Researches on the developmental and morphological features of organic crystals in plants are relatively scarce. Hesperidin is a flavanone glycoside found abundantly in Rutaceae, mainly in Citrus fruits. Due to the variety of biological activities, hesperidin is one of the most promising bioflavonoids. We investigated the distribution, micromorphology and intracellular localization of hesperidin crystals in the vegetative organs of Metrodorea nigra, a neotropical Rutaceae tree. Additionally, we analyzed the ultrastructural organization of crystal-bearing cells.
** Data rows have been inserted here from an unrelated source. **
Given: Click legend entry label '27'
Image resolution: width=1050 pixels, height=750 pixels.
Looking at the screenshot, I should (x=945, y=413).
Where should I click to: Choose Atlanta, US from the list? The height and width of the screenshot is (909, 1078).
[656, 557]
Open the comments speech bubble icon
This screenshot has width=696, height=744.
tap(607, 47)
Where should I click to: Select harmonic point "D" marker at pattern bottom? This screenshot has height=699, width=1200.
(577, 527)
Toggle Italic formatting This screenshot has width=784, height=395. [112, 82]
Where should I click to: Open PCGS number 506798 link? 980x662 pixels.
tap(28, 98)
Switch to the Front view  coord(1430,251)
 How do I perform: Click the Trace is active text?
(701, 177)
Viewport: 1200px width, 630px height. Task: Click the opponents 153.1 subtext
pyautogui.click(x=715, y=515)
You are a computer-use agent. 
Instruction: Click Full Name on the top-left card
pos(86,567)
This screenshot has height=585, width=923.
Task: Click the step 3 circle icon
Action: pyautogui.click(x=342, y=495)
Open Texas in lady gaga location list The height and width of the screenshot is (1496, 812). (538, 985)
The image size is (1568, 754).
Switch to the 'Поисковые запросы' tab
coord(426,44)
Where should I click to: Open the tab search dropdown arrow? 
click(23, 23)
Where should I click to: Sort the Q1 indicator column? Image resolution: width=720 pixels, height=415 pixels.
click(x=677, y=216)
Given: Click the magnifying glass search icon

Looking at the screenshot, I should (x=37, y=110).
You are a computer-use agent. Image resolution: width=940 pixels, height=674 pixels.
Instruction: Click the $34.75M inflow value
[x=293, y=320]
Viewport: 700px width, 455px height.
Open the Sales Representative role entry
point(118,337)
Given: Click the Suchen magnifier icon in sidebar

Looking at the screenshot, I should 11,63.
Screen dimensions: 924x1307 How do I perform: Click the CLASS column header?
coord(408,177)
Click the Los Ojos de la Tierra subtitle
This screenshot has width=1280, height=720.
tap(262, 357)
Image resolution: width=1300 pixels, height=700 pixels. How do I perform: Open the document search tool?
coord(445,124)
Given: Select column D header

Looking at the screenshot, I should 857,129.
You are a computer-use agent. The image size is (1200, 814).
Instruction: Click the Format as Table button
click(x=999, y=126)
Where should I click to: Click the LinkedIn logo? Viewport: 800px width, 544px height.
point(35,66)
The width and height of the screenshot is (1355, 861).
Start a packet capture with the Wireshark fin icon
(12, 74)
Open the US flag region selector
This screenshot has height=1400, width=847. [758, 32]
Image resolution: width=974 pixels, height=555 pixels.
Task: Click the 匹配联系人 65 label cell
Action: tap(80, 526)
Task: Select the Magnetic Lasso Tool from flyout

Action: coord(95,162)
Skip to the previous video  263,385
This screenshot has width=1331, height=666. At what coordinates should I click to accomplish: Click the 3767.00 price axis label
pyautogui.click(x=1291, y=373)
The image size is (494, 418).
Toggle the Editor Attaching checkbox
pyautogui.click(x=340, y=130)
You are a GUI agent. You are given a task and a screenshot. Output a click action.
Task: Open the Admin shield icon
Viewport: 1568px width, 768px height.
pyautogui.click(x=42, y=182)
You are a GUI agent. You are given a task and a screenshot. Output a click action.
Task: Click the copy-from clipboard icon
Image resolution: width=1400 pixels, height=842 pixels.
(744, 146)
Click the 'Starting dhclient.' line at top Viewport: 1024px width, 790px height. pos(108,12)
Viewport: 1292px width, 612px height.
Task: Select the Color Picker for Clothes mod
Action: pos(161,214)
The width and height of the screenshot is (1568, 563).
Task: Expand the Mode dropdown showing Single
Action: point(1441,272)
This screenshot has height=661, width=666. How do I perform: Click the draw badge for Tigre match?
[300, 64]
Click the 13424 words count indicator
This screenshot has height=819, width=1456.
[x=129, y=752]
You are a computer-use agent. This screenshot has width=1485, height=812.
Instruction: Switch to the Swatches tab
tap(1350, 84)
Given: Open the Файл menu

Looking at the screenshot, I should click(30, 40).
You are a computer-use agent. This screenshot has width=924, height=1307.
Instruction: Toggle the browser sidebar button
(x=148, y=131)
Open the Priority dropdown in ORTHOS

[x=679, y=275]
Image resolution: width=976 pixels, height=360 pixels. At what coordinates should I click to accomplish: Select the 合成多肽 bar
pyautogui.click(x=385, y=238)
Bright field, epifluorescence and polarized-light microscopy, scanning (SEM) and transmission electron microscopy (TEM) analysis were performed. Hesperidin crystals appeared as needle-shaped crystals forming plumose clusters under SEM, and as acicular solitary crystal or aggregate yellow/brown twisted filaments inside cells under light microscope. Hesperidin and calcium oxalate crystals often occurred together in the epidermis and mesophyll tissues. Hesperidin crystals were abundant inside the phloem, while calcium oxalate crystals were absent in the vascular tissues. Phenolic substances occurred in all tissues, but they were abundant within vascular tissues. Flavonoid autofluorescence in blue color was associated with crystals in the cell walls and cytoplasm. The crystal-bearing cells exhibited extensive rough endoplasmic reticulum (RER) and associated vesicles filled with electron-dense materials, proliferation of the tonoplast and abundance of multilamellar bodies containing electron-dense or crystalline materials close to irregular plasmalemma. Our ultrastructural observations allow us to speculate that the RER and tonoplast membranes and associated vesicles appeared to be involved in the packaging and channeling of the materials toward the cell walls. Crystals of hesperidin and calcium oxalate occurred on the surface of common epidermal cells and glandular trichomes. The mechanisms of condensation, crystallization and extrusion of hesperidin crystal through the cell walls remain to be investigate, and could be an interesting subject for future studies.